● MATERIAL FOR THIS TASK
— begin —

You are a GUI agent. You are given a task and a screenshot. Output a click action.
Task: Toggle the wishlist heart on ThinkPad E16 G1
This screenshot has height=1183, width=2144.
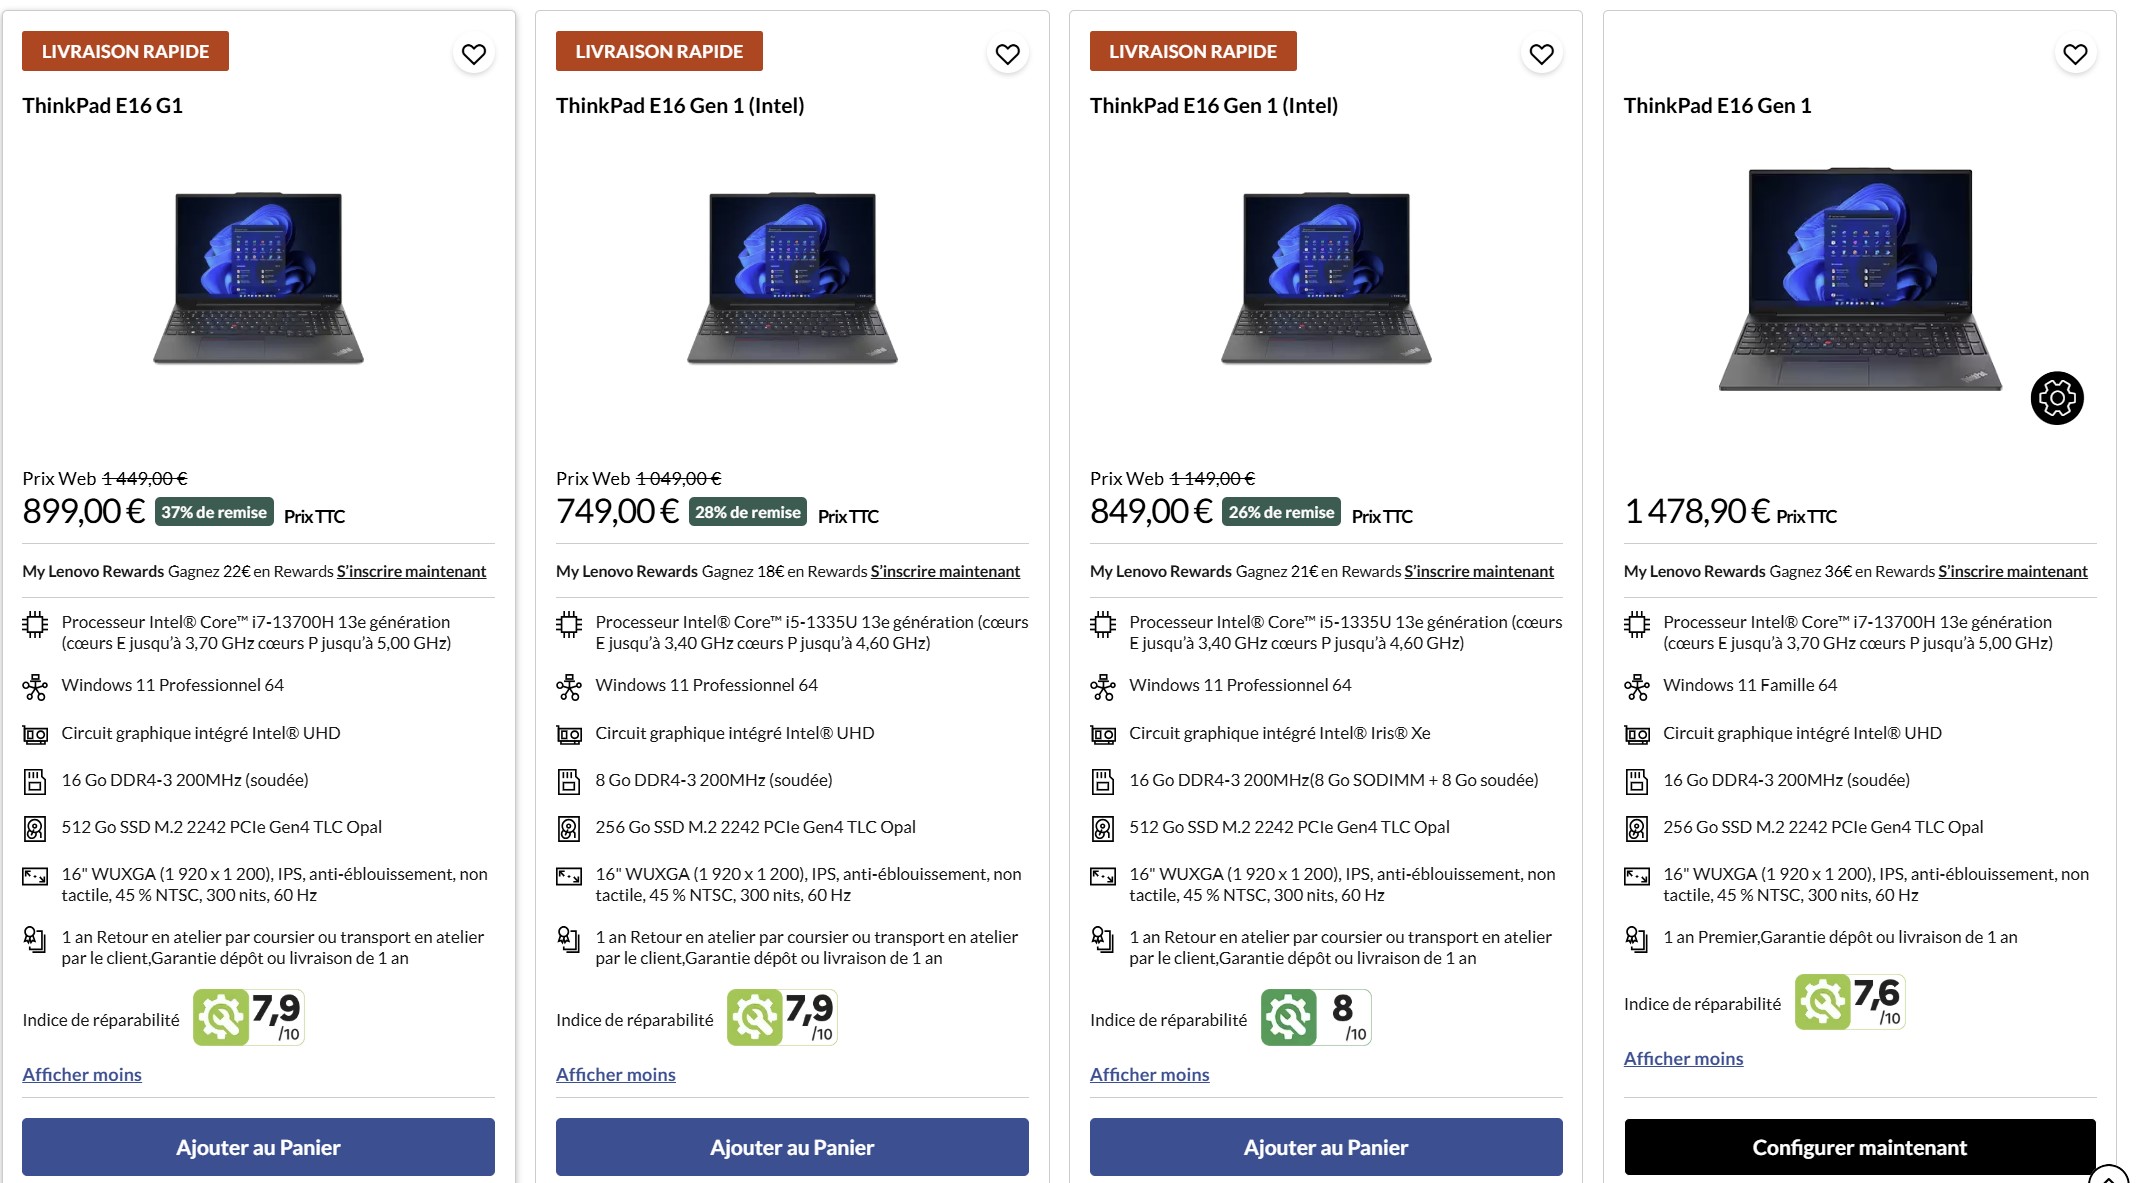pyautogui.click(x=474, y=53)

— end —
— begin —

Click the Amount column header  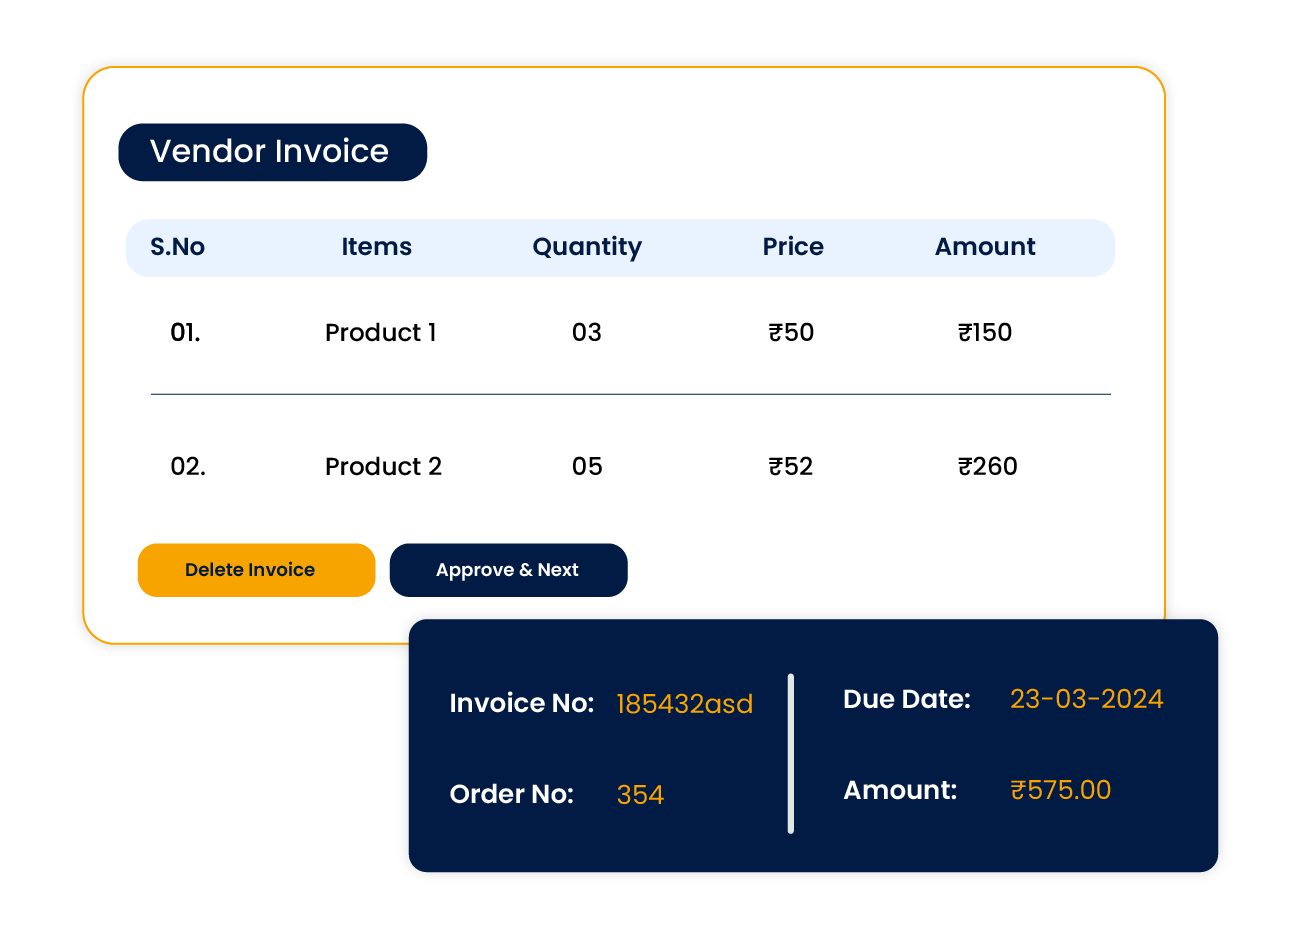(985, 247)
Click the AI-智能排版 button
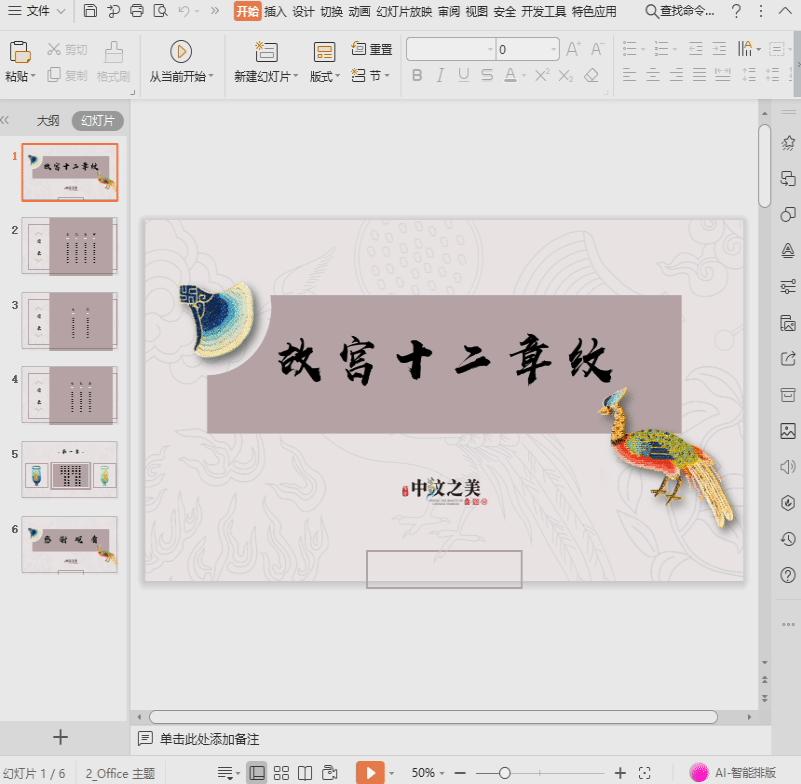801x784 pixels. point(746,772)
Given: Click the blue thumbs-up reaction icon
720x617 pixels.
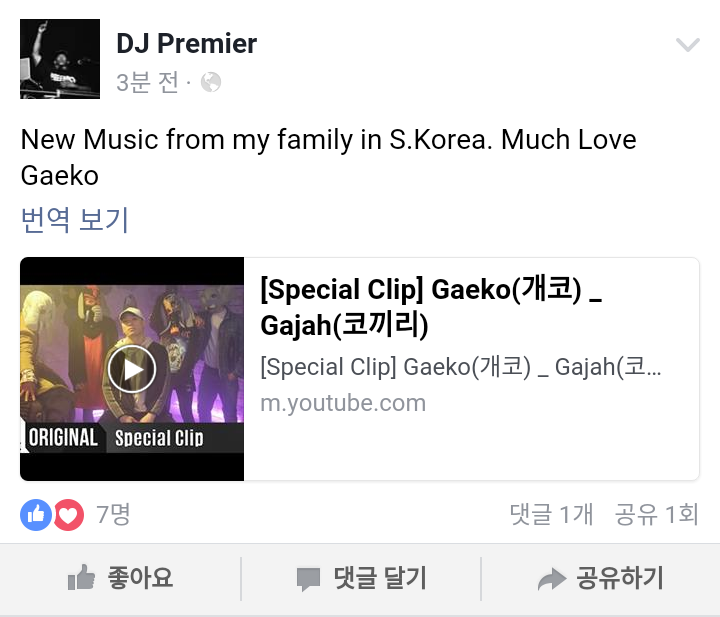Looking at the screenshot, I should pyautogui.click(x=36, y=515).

— end —

● GIVEN REQUEST
Change "blue" to "gray" in every line from the one containing "Given: Click the blue thumbs-up reaction icon" down to the one containing "Looking at the", and give back only those lines with everything else the same. Leave the pictures out.

● FULL ANSWER
Given: Click the gray thumbs-up reaction icon
720x617 pixels.
Looking at the screenshot, I should pyautogui.click(x=36, y=515).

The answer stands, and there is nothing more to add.